Further, the policy generation system 20 is able to not only handle information in which the relation data and the score data are combined with each other by using tensor expression, but also correct the importance of each information item by adjusting a weight. Therefore, the policy generation system 20 can handle various kinds of information, whereby the range of application can be made wide.
Further, the policy generation system 20 is able to dynamically generate a policy in accordance with background information of the current network in the form of a temporary ACL. Therefore, even when the policy enforcer 25 does not trigger the policy engine 23, access control in accordance with the background information can be executed. Therefore, it becomes possible to achieve low-latency access control.
Further, the policy generation system 20 includes the input unit 21 into which the administrator enters the score data. Therefore, the administrator is able to reflect his/her intention in the policy regarding access control.
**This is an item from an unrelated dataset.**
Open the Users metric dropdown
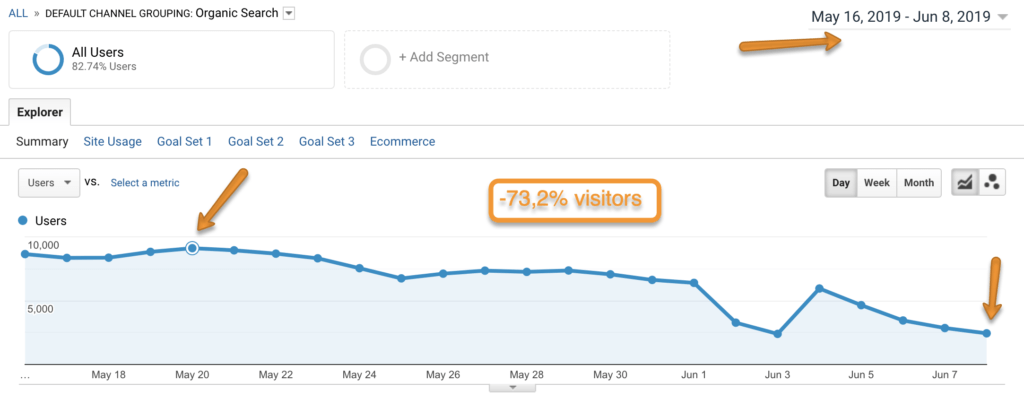Image resolution: width=1024 pixels, height=399 pixels. coord(49,183)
Further, the policy engine 23 is able to generate a policy using score data in which some scores are not defined. Therefore, the policy generated by the policy engine 23 is adaptable to various situations.
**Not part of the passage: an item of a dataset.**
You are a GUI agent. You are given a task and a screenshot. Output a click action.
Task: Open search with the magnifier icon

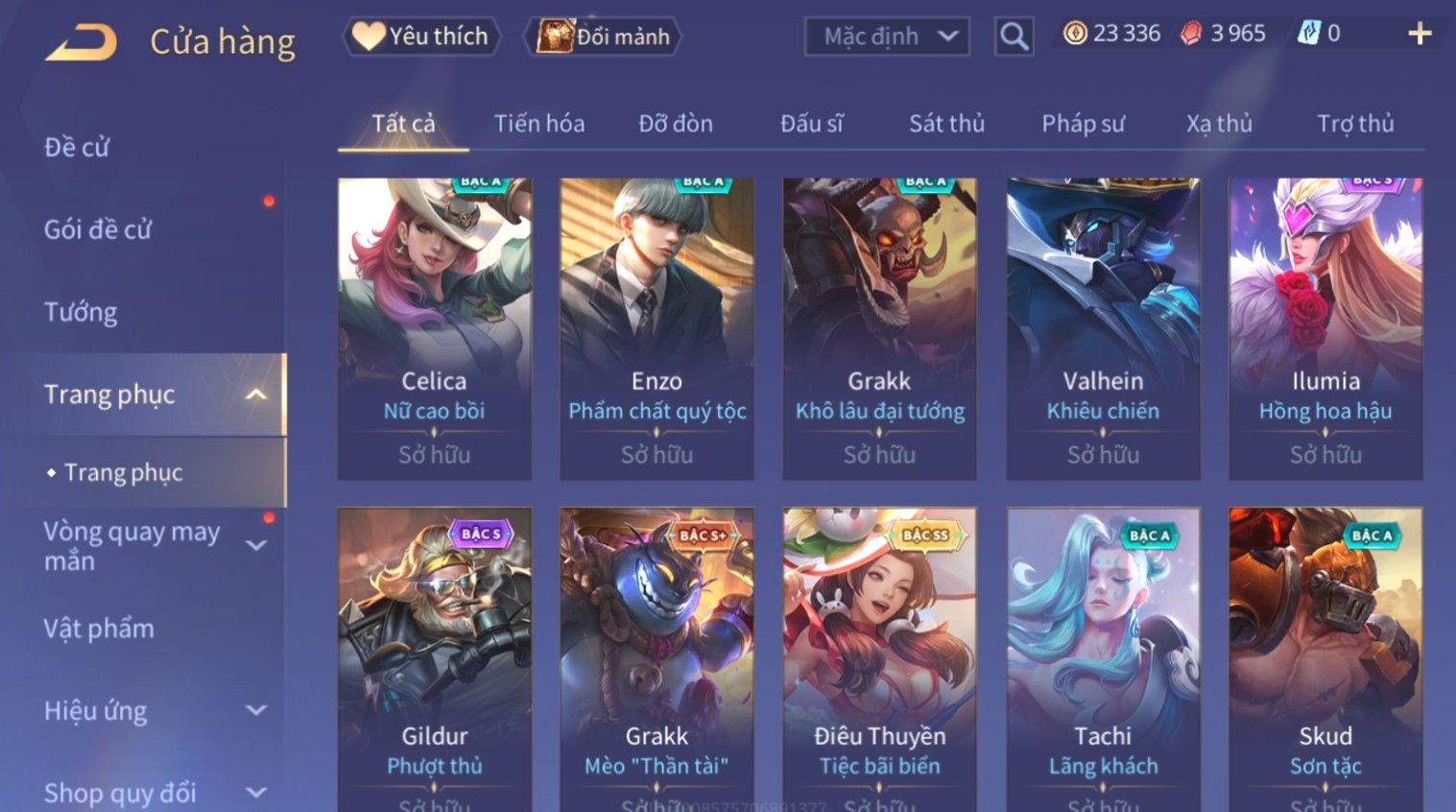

Further, the policy engine 23 is also able to generate a policy in such a way that actions set by the policy are a totally ordered set and the actions become order isomorphisms for each score of score data defined by actual values. When the needs go down or the risk goes up, the action defined by the policy is changed so as not to permit access. Therefore, the policy generation system 20 is able to ensure that the administrator's intention is reflected in the action.
Further, the policy engine 23 is able to generate a policy for setting the action regarding the target of access control using score data regarding a target other than the target of access control. Therefore, the policy engine 23 is able to determine a policy with a higher accuracy.
Note that the model function according to the second example embodiment may be the one formed of multiple layers. One example of the model function in this case is as follows.
The symbol g1 in Expression (22) corresponds to gout in Expression (14). Further, the weight parameter w in Expression (22) is a non-negative value.
Hereinafter, with reference to the drawings, a third example embodiment according to this disclosure will be described. In the third example embodiment, another variation of the policy generation system 20 described in the second example embodiment will be disclosed.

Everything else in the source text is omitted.